Délitement. Cette érosion de la démocratie en Inde n’a pas eu lieu du jour au lendemain, et elle n’est pas non plus le fait d’un seul homme. Elle a commencé quand il est devenu obligatoire de se lever dans les cinémas au moment de l’hymne national avant chaque projection. Quand des officiers de police ont [récemment] forcé des musulmans blessés à chanter l’hymne national tout en les filmant sans craindre de représailles. Quand des acteurs de Bollywood ont commencé à se faire les champions des brutalités policières et des milices d’autodéfense.

 

La liberté de la presse, un droit constitutionnel, est en danger.

Pourtant, Modi est l’élément central de ce délitement. Tout comme l’Inde a son mythe fondateur, Modi en a également un. Il est le vendeur de thé qui a réussi à se hisser à la force du poignet au poste le plus puissant du pays. Cette histoire, que répète souvent le Premier ministre, forme un contraste frappant avec les privilèges dont jouissent les familles du parti du Congrès, sa dirigeante actuelle étant parente d’anciens Premiers ministres [Sonia Gandhi est la veuve de Rajiv Gandhi, petit-fils de Nehru], et donne à Modi toute latitude pour exiger des sacrifices aux Indiens.

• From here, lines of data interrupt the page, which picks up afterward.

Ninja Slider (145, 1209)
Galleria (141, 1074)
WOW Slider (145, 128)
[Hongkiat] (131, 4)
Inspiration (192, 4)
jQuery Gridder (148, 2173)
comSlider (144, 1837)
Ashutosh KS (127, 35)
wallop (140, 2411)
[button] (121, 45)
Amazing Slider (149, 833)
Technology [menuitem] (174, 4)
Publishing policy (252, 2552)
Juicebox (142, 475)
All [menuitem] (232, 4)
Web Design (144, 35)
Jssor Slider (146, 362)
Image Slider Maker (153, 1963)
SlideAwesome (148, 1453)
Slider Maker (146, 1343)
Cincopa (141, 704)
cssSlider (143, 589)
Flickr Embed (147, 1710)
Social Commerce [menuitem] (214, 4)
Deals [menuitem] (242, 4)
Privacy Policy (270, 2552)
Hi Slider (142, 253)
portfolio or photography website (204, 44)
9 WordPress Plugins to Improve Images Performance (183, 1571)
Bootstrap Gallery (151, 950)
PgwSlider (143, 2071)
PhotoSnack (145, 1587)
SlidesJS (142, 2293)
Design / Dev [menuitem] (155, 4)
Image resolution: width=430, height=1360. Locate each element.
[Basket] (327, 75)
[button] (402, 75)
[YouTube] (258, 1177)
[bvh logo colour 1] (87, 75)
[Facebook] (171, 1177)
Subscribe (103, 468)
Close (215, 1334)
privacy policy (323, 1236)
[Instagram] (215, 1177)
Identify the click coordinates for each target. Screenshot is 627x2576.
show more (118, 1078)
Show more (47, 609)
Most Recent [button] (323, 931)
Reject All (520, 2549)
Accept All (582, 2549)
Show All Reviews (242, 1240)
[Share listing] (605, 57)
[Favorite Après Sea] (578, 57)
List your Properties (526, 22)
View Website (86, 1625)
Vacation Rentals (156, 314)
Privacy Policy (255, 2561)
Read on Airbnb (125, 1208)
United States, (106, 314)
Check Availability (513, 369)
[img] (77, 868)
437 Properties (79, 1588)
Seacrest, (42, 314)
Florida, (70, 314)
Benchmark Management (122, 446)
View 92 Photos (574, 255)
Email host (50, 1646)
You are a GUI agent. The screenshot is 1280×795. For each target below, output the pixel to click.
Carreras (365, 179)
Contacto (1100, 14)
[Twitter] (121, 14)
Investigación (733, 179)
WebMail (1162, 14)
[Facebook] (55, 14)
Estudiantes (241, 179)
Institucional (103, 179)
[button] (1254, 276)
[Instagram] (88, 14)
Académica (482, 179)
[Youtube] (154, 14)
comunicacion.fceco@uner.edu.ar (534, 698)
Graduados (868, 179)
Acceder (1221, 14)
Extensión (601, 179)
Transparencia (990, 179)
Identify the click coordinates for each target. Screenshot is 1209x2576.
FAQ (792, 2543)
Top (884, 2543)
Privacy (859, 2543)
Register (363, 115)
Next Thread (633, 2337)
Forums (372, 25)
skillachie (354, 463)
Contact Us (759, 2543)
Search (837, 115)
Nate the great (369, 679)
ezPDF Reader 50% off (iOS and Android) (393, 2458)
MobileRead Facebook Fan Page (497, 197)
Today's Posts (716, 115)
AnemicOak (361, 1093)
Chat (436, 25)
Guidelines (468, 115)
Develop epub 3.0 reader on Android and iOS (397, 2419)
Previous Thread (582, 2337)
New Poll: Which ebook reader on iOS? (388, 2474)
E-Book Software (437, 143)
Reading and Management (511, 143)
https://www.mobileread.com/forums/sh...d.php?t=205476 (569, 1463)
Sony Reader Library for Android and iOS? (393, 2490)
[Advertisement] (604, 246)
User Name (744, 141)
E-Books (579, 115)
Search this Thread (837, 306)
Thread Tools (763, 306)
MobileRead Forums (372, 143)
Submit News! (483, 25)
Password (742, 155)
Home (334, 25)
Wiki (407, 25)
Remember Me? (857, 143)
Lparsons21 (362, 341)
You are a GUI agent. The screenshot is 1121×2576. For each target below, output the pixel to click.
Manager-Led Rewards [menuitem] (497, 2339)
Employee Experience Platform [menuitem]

Et, chaque fois, Modi a conservé des soutiens sans faille, même si les promesses faites aux Indiens n’ont pas été tenues. L’imposition d’un confinement strict au début de la pandémie n’a pas empêché que l’Inde soit le deuxième pays le plus touché en nombre de cas de coronavirus enregistrés, et le quatrième par le nombre de morts. Retirer de la circulation de grande quantité d’argent liquide afin de lutter contre la corruption n’a pas eu l’effet escompté tout en générant de graves difficultés économiques, et mettre fin à l’autonomie du Cachemire n’a pas apporté la paix dans la région. La popularité de Modi est en grande partie la conséquence du discours dominant du gouvernement, lequel consiste à nier les faits et à asséner des demi-vérités faisant passer des échecs pour de grandes réussites.

C’est précisément pourquoi les actions intentées contre The Caravan et d’autres journalistes sont si inquiétantes. De nombreux médias ont remis en cause le discours du gouvernement et ce faisant ont joué leur rôle de presse libre dans une démocratie. Ils l’ont fait non pas parce qu’ils sont opposés à Modi mais à cause de leur engagement à défendre la vérité. The Caravan, à titre d’exemple, avait enquêté sur le prédécesseur de Modi, Manmohan Singh, avec la même rigueur et la même exigence journalistique.

La guerre contre la vérité en Inde a beaucoup de points communs avec celle qui a eu lieu aux États-Unis, et on ne connaîtra peut-être jamais l’ampleur de ses dégâts. Tout comme aux États-Unis, cette guerre contre la vérité a secoué les fondations de notre nation.

Un pays aussi gigantesque que l’Inde est bien plus que ses drapeaux, ses hymnes et ses monuments. Le pays est fait de valeurs puissantes et fragiles : l’égalité, la justice, la liberté et la fraternité.

Dans son combat acharné contre la presse, le gouvernement de Modi a vidé ces idéaux – et donc l’âme de la nation – de leur substance. La complexité inhérente à l’Inde, qui lui vient de sa diversité religieuse et culturelle, est devenue une arme. À chaque nouveau sacrifice, nous allons rogner sur les fondements éthiques de notre pays (lesquels sont définis par notre Constitution et célébrés le jour de la fête nationale), jusqu’à ce que ces mots soient vidés de leur sens.

Vidyn Krishnan, The Atlantic.com le 3 février 2021

In Courrier International.com le 18 février 20921

 

 

 

Contexte

Pris pour cible

●●● L’agriculteur ayant trouvé la mort à Delhi lors de la grande manifestation paysanne du 26 janvier, jour de fête nationale, a-t-il été victime du retournement de son tracteur, ou de la police ? C’est pour avoir relayé les deux hypothèses sur Twitter que des journalistes, dont les patrons du mensuel The Caravan, font l’objet de cinq enquêtes de police pour “sédition, incitation à la violence et atteinte au sentiment religieux”, à la demande de militants nationalistes hindous. Les intéressés ont saisi la Cour Suprême pour atteinte à leur liberté d’expression et, le 9 février, cette dernière a interdit aux forces de l’ordre de les emprisonner, comme c’était leur intention, rapporteThe Wire.